Tuesday, December 10, 2013

T-CELLS ATTACK (Video of T cells attacking cancer cells)

This is truly a groundbreaking story of a young man now winning his battle with leukemia.  Diagnosed when he was 4 years old, Nick went through the normal treatments for cancer, but after chemotherapy, radiation treatment and a bone marrow transplant all failed Dr's implemented a new therapy.  Now 15 years old Nick and his family agreed to try this amazing new procedure which consists of reprogramming T-cells so they attack cancer cells.

"This is absolutely one of the more exciting advances I've seen in cancer therapy in the last 20 years," said Dr. David Porter, a hematologist and oncologist at Penn. "We've entered into a whole new realm of medicine."
In the therapy, doctors first remove the patient's T-cells, which play a crucial role in the immune system. They then reprogram the cells by transferring in new genes. Once infused back into the body, each modified cell multiplies to 10,000 cells. These "hunter" cells then track down and kill the cancer in a patient's body.


It's been six months since Nick, now 15, received the personalized cell therapy, and doctors still can find no trace of leukemia in his system.

Doctors are cautiously optimistic. The studies have only been going on since 2010, but so far relapse rates have been relatively low: of the 18 other pediatric patients who went into complete remission, only five have relapsed and of the 12 adults who went into complete remission, only one relapsed.

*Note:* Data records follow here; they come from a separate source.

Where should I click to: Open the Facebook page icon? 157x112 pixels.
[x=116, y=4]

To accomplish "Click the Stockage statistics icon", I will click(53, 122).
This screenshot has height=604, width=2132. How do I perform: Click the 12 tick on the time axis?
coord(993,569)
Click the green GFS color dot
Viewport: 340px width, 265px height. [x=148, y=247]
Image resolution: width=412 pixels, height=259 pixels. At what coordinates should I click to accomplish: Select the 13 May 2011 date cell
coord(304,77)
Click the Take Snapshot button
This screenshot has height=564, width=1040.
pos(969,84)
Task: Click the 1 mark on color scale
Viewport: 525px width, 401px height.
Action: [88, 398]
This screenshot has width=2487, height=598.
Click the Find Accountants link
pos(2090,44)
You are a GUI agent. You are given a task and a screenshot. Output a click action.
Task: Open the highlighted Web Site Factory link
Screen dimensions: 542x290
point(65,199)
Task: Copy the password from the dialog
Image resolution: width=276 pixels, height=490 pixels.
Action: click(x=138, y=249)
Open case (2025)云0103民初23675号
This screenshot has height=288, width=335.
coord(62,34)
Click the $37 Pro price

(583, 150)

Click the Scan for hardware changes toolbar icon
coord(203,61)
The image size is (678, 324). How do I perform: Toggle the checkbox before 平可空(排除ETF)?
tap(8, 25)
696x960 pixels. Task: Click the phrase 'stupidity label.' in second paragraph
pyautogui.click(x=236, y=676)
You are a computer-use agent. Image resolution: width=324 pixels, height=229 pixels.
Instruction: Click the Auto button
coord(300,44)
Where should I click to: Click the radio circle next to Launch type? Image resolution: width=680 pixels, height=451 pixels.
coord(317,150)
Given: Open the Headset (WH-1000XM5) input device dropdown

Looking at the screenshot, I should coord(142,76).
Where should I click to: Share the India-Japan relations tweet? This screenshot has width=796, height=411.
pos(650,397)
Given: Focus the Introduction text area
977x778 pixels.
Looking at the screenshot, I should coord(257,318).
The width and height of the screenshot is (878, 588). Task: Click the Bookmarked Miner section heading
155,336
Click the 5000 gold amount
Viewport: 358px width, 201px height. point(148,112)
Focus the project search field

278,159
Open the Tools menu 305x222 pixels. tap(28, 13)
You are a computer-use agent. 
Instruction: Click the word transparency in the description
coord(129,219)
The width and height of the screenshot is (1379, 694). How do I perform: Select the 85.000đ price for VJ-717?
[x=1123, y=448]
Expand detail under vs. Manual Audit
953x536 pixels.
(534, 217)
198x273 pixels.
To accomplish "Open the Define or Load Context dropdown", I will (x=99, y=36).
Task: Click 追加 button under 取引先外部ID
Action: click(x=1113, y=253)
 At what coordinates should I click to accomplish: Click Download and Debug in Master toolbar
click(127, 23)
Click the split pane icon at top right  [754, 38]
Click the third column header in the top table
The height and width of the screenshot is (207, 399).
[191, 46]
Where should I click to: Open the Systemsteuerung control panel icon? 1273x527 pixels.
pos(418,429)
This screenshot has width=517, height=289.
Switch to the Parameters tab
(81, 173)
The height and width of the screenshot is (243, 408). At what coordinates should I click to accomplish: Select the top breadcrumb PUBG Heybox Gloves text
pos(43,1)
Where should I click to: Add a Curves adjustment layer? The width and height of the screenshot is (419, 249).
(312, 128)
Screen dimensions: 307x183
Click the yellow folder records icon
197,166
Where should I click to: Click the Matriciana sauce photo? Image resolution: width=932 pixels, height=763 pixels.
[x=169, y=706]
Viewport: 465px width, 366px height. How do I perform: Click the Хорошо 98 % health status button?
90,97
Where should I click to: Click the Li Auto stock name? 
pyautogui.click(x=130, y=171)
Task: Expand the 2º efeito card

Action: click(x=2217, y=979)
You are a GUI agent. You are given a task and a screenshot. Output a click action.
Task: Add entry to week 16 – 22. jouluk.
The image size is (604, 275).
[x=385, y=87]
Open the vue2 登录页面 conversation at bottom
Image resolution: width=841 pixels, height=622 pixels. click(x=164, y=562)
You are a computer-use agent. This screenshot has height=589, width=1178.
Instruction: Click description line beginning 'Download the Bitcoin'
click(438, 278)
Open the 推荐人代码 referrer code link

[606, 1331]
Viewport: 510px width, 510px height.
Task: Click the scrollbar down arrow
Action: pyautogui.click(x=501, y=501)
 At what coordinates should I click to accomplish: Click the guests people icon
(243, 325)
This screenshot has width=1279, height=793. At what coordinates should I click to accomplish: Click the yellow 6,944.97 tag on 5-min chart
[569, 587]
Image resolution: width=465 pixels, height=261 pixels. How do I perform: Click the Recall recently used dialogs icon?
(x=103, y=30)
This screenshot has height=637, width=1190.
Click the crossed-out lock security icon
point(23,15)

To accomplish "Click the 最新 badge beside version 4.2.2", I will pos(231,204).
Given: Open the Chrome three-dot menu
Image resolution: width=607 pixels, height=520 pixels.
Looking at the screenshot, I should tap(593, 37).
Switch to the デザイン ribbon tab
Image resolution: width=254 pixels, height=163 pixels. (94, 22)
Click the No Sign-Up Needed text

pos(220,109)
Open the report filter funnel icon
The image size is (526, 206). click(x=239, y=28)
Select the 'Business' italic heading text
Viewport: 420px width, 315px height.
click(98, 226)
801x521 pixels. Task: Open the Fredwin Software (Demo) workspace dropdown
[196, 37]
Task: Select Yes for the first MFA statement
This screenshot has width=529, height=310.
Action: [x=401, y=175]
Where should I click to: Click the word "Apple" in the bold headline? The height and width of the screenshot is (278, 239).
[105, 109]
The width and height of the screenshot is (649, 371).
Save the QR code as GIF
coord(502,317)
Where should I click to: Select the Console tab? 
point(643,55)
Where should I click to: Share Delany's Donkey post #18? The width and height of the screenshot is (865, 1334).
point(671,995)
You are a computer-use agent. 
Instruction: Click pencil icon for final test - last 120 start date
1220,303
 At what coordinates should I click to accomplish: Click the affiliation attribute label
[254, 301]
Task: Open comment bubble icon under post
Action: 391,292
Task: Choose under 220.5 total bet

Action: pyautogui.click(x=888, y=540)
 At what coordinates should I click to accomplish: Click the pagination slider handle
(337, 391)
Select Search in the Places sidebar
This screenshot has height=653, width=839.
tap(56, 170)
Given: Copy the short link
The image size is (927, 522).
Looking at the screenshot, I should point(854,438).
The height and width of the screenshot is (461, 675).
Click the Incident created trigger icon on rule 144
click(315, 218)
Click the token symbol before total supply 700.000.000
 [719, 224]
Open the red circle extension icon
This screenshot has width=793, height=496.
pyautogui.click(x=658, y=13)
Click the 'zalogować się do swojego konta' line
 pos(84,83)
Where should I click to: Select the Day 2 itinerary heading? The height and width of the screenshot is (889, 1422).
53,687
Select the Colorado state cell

Some of the adult patients have been cancer-free and without a relapse for more than three years and counting.

Relapses after this personalized cell therapy may be more promising than relapses after chemotherapy or a bone marrow transplant, Porter explained.

First, doctors have been delighted to find the reengineered T-cells -- the ones that know how to hunt down and attack cancer -- are still alive in the patients' bodies after more than three years.
This shows great promise and the unyielding drive of the medical community to keep fighting and progressing against the war on cancer.